Lithologies include cyclic alternations of sandstone, siltstone, mudstone, shale and economically important coal seams with intercalated seatearth and occasional ironstone bands. Facies analyses conducted by teams at University of Oxford, University of Glasgow and University of Newcastle upon Tyne interpret channelized fluvial deposits, overbank floodplain muds, paludal peat mires and coastal deltaic systems comparable to models from Appalachian Basin and Rhineland Basin analogues. Sedimentological features such as cross-bedding, rootlets and palaeosol horizons have been documented in outcrops near Hebden Bridge, Middlesbrough, Sheffield and boreholes in the East Midlands Oil Province, supporting depositional reconstructions published in journals associated with the Geological Society of London.

Economic geology and coal mining

The group underpinned extensive coal extraction undertaken by operators including the National Coal Board, private colliery companies from South Yorkshire, Derbyshire, Nottinghamshire and enterprises linked to industrialists in Leeds and Manchester. Major seams such as the Barnsley Seam, Kilburn Seam and Blackburn Seam fueled metallurgy in Sheffield and steam generation on Liverpool docks and powered locomotives designed by Robert Stephenson and George Stephenson. Geological assessments informed mine planning by entities like the Coal Authority and regulatory reviews by the Health and Safety Executive, while legacy issues have been managed by environmental agencies including Natural England and local councils in West Yorkshire.

Paleontology and fossil content

The Pennine Coal Measures preserve abundant plant macrofossils including genera such as Lepidodendron, Calamites, Sphenopteris and Cordaites alongside palynofloras studied by palynologists at University College London and University of Birmingham. Fossilized faunal remains include freshwater bivalves and arthropods comparable with assemblages from the Mazon Creek and Commentry sites, and trackways and insect fossils have been recovered near Bolsover, Derbyshire Dales and County Durham. Studies by curators at the Natural History Museum, London and the British Museum have used these assemblages to refine biostratigraphic frameworks and to compare palaeoecology with contemporaneous faunas documented in Belgium and Germany.

Distribution and regional correlations

Exposures and subsurface occurrences extend from the Scottish Border southwards through the Pennines into Central England, with thickness variations controlled by structural basins including the East Midlands Shelf and the Morecambe Bay Basin. Regional correlation ties the unit to the South Wales Coal Measures Group, the Irish Coal Measures of County Durham analogues and Carboniferous successions in the Netherlands and Germany, informed by borehole data collected by the British Geological Survey, coal seam correlation charts used by the Coal Authority and seismic interpretations by petroleum companies operating in the Irish Sea Basin.

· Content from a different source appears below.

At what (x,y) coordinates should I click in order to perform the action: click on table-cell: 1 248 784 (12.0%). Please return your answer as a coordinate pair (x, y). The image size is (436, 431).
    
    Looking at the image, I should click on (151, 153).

Conservation, hazards, and land use impacts

Post-mining landscapes present subsidence hazards, minewater pollution and spontaneous combustion risks monitored by the Coal Authority, Environment Agency and local authorities in Yorkshire and Cheshire. Conservation efforts protect geological sites designated by Geological Conservation Review and Local Geological Sites near Ilkley, Arncliffe and former colliery complexes managed under regeneration projects funded by UK Government and regional development agencies working with Historic England. Renewable energy developments, brownfield redevelopment and community-led landscape restoration in former coalfield areas intersect planning regimes overseen by the Ministry of Housing, Communities and Local Government and require geotechnical surveys by consultants linked to British Standards Institution guidelines.